▶ [Requirement] Taking the line that contains "The width and height of the screenshot is (706, 547)." as the start and the last line of the data as the end, repeat exactly every line in that span, but no pictures.

(Saved entries)
•••••
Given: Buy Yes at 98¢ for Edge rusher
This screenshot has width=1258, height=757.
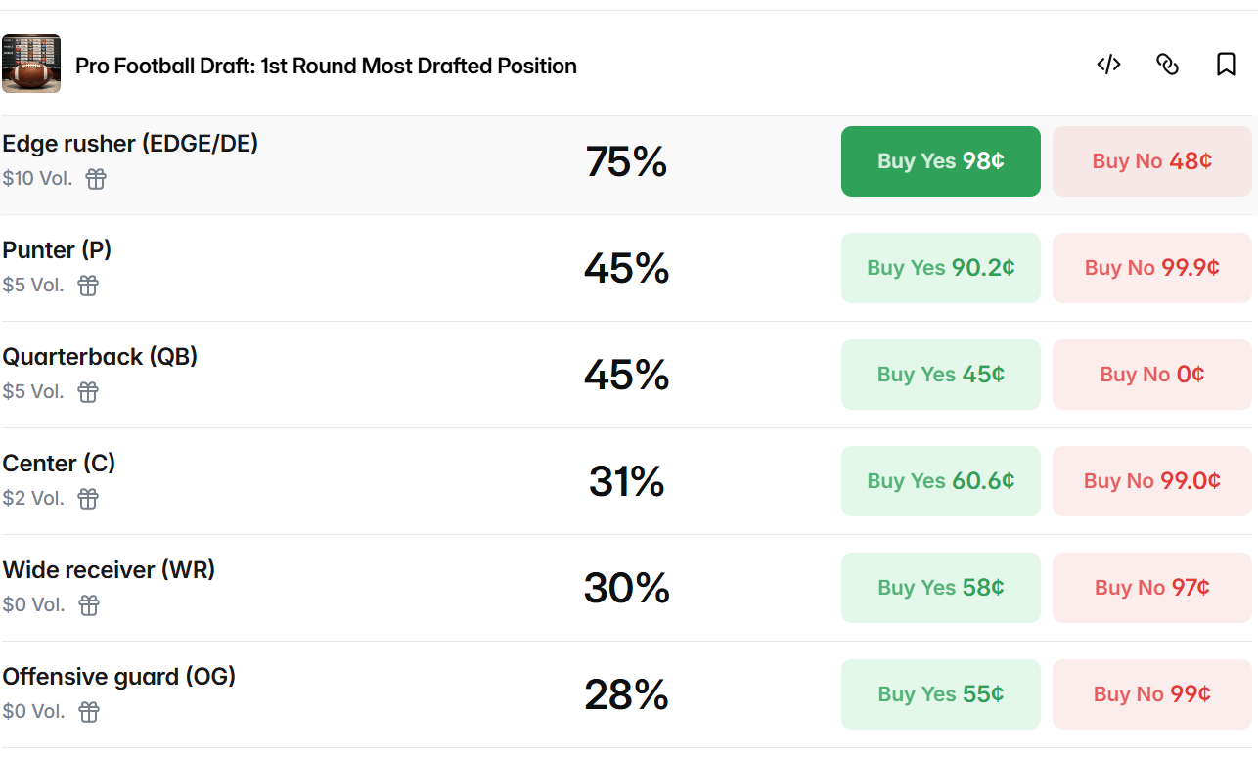Looking at the screenshot, I should [x=940, y=161].
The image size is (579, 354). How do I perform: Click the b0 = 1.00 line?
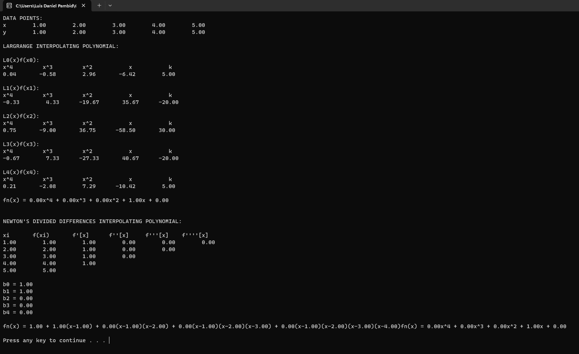point(18,284)
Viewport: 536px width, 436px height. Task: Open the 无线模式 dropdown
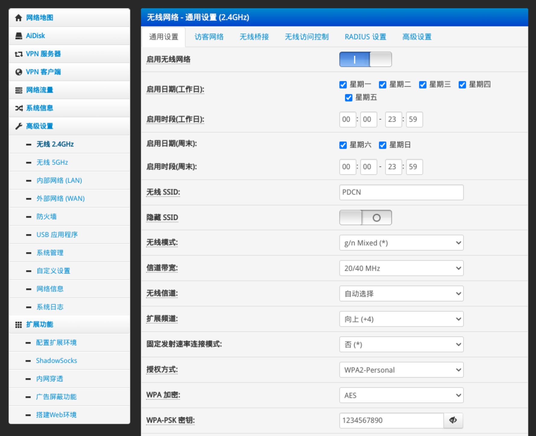click(x=401, y=243)
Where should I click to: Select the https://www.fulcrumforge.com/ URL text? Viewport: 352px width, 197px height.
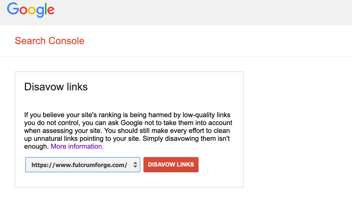tap(79, 165)
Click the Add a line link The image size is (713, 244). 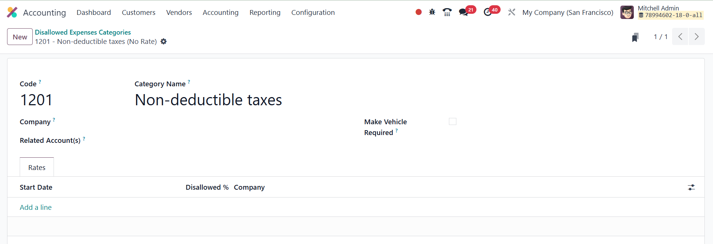click(36, 207)
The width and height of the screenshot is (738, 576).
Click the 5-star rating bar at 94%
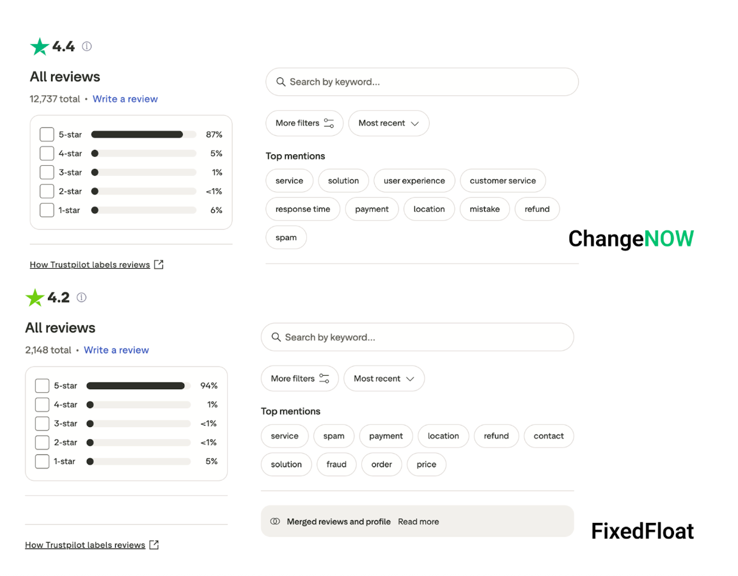coord(138,386)
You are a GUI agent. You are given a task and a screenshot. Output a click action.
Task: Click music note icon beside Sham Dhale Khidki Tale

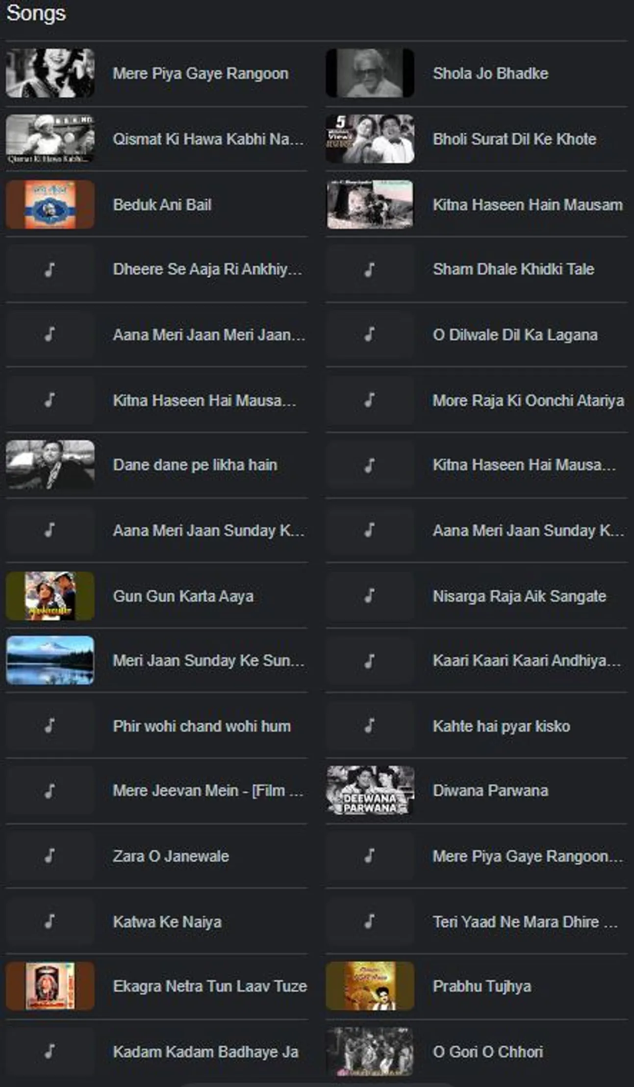370,269
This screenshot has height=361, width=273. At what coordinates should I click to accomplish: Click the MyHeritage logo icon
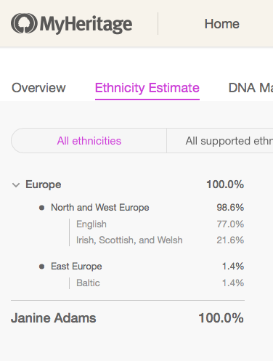click(24, 23)
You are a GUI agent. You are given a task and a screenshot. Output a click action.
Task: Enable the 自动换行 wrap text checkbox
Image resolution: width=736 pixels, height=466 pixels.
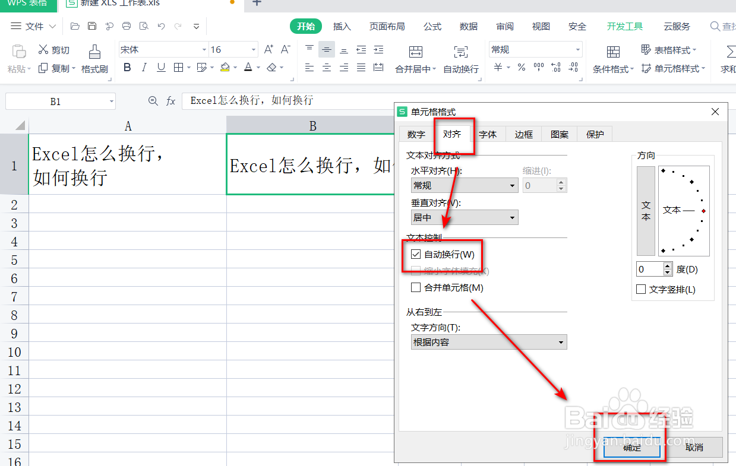coord(415,255)
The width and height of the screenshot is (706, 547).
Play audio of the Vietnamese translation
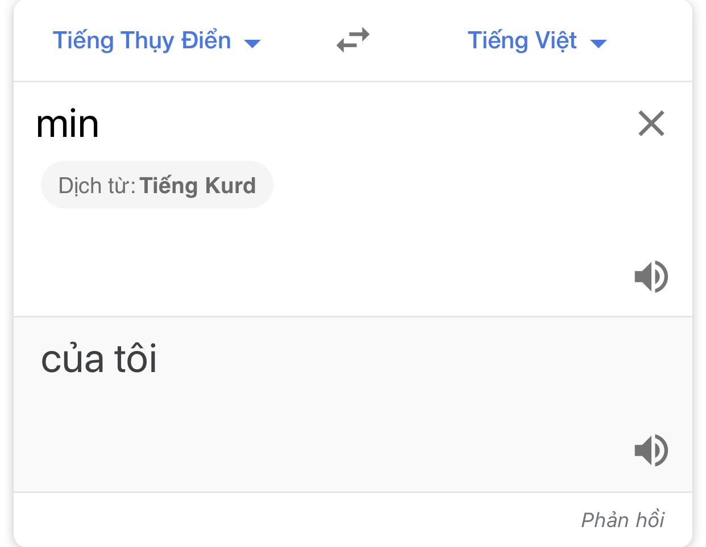tap(651, 450)
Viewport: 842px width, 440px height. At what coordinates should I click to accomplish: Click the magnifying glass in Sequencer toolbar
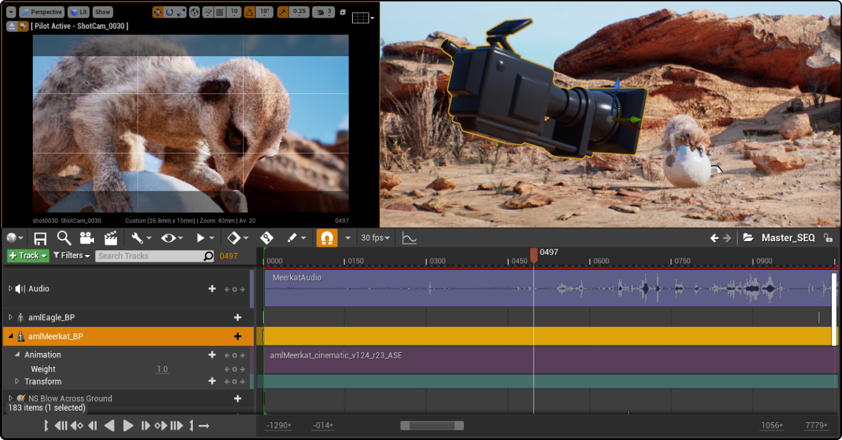(x=64, y=238)
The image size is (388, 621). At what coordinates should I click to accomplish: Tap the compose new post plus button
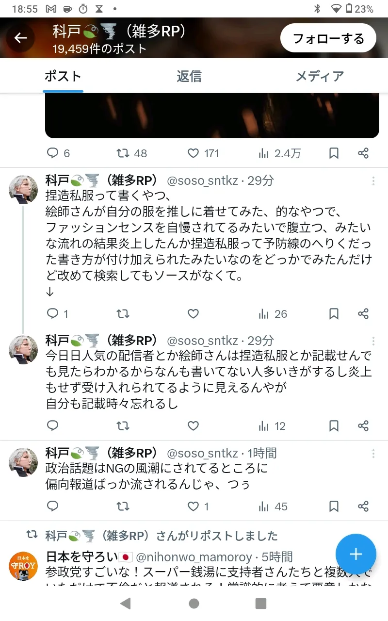(356, 554)
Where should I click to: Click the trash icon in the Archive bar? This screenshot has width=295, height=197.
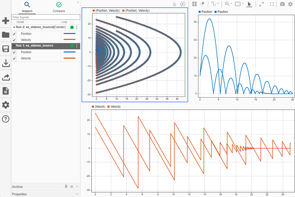(x=66, y=187)
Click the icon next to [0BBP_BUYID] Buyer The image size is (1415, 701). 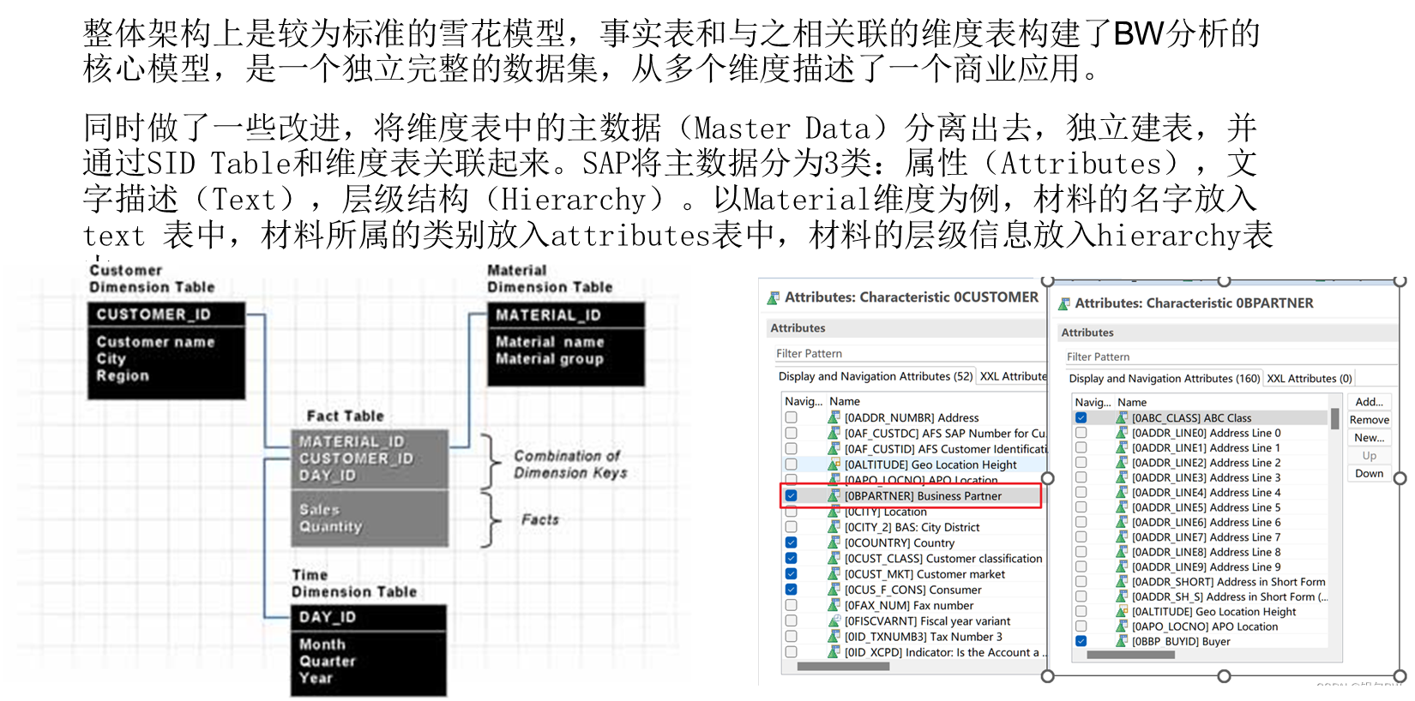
•••••
▶ [Finished task]
The width and height of the screenshot is (706, 547).
Play audio of the Vietnamese translation
tap(651, 450)
Viewport: 842px width, 440px height. At what coordinates should I click to accomplish: Click the magnifying glass in Sequencer toolbar
(x=64, y=238)
The image size is (388, 621). At what coordinates should I click to accomplish: Tap the compose new post plus button
(356, 554)
Where should I click to: Click the trash icon in the Archive bar? This screenshot has width=295, height=197.
(x=66, y=187)
Click the icon next to [0BBP_BUYID] Buyer The image size is (1415, 701). 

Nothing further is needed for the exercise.